Standard surface finishes used with PTFE-based PCBs are compatible with DiClad 870. These include ENIG (Electroless Nickel Immersion Gold), immersion silver, immersion tin, and ENEPIG. HASL (Hot Air Solder Leveling) is generally not recommended for PTFE laminates because the high-temperature tin-lead or lead-free solder bath can cause localized thermal damage. For microwave circuits where surface roughness affects conductor loss at higher frequencies, ENIG is often preferred because the controlled gold thickness provides a clean, consistent microstrip surface.

5. How does Arlon DiClad 870 perform at millimeter-wave frequencies above 30 GHz?
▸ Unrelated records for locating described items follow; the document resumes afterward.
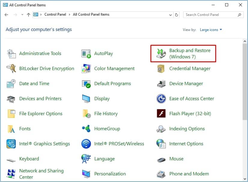Viewport: 248px width, 182px height.
Task: Click the Ease of Access Center icon
Action: coord(161,99)
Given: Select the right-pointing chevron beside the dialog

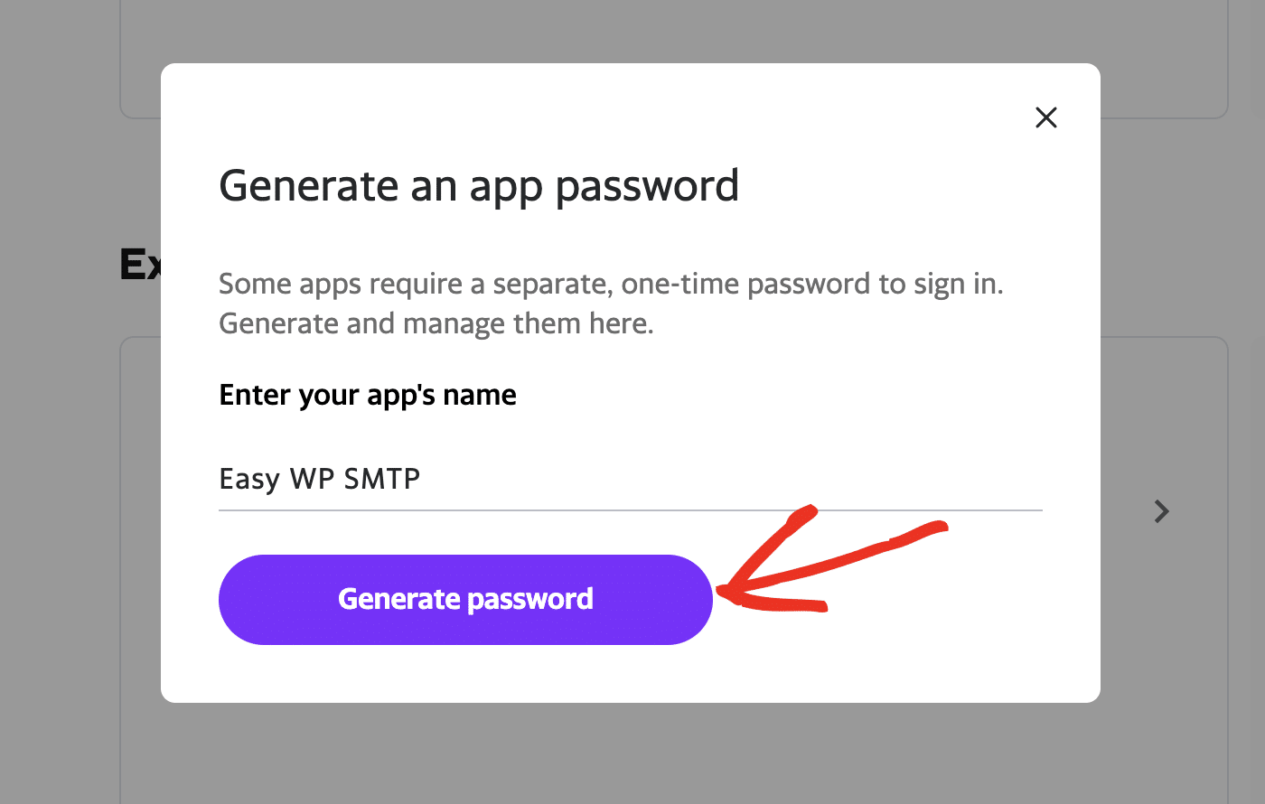Looking at the screenshot, I should click(1161, 511).
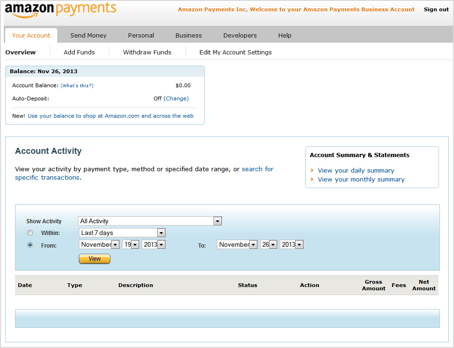Select the Within radio button

tap(30, 233)
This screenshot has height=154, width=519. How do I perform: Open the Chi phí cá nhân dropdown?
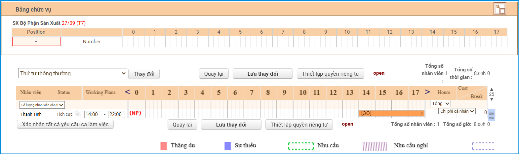coord(457,111)
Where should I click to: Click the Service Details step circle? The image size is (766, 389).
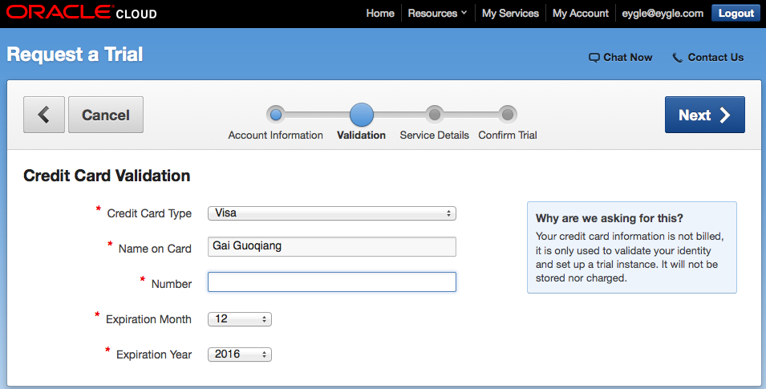[434, 115]
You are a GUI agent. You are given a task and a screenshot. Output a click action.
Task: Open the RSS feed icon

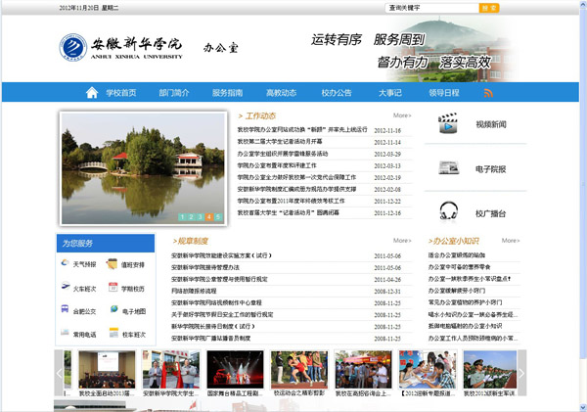488,93
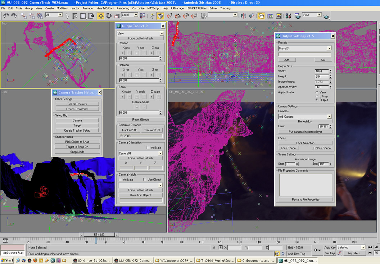Click the Selection Lock padlock icon
Image resolution: width=380 pixels, height=264 pixels.
coord(213,247)
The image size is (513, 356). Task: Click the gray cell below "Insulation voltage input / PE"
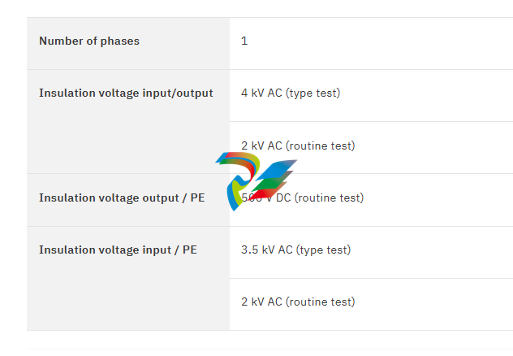pyautogui.click(x=128, y=302)
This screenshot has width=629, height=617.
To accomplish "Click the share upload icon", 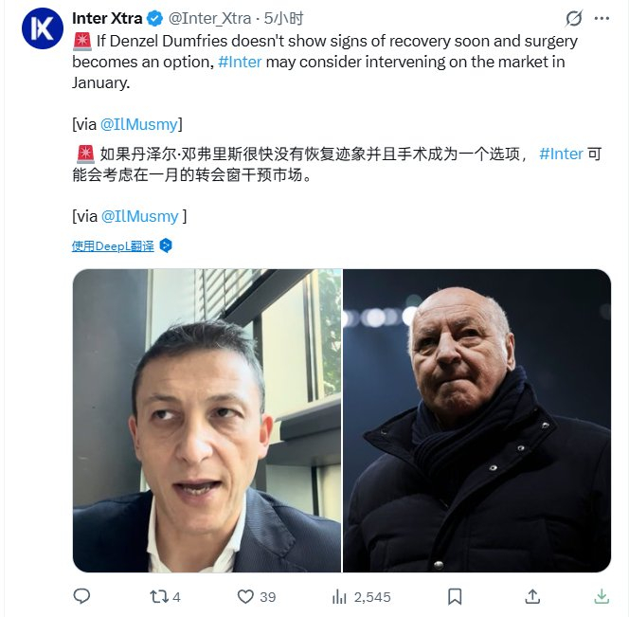I will click(532, 596).
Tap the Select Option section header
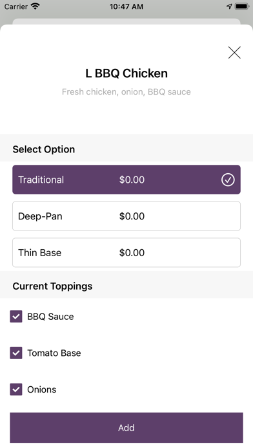This screenshot has width=253, height=448. 43,149
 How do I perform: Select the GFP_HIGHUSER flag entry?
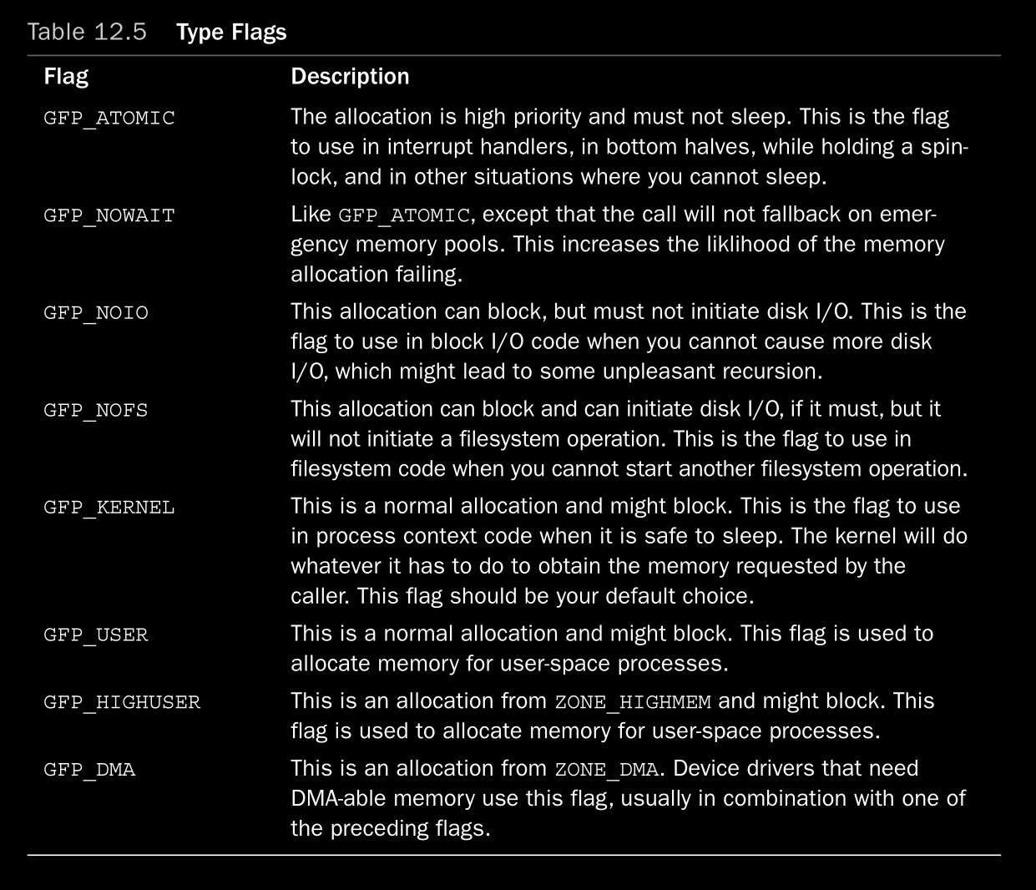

PTFE’s inherent Dk stability across frequency means DiClad 870 maintains consistent dielectric properties well into the millimeter-wave range. However, as frequency rises above 20–30 GHz, conductor-dominated loss increasingly outweighs dielectric loss even on an excellent substrate like DiClad 870. At these frequencies, the copper surface roughness becomes the dominant loss mechanism. For mmWave designs on DiClad 870, specify low-profile or rolled annealed copper foil rather than standard electrodeposited copper, and include a copper roughness correction factor in your EM simulation insertion loss predictions. The Df of 0.0013 remains low enough to be a minor contributor to total insertion loss well through Ka-band.

Final Thoughts on Arlon DiClad 870

Arlon DiClad 870 is a material that rewards engineers who take the time to understand what “medium fiberglass/PTFE ratio” actually delivers in practice. The Dk 2.33 and Df 0.0013 at 10 GHz are strong numbers — genuinely competitive with anything in the PTFE laminate category at this Dk level. The 0.02% moisture absorption and qualified NASA outgassing performance extend its usefulness well beyond indoor electronics into outdoor infrastructure, airborne systems, and satellite hardware.

What DiClad 870 asks in return is a fabrication partner who takes PTFE processing seriously: proper hole wall activation, PTFE-compatible bonding materials for multilayer builds, and appropriate drilling parameters. With the right fabricator, these are not difficult requirements. They’re just different from FR4.

For RF and microwave engineers evaluating laminate choices in the Dk 2.2–2.5 range, DiClad 870 should be a standard candidate on any comparison shortlist. In many cases — especially where the design must perform reliably across temperature, humidity, and years of field service — it will be the final answer.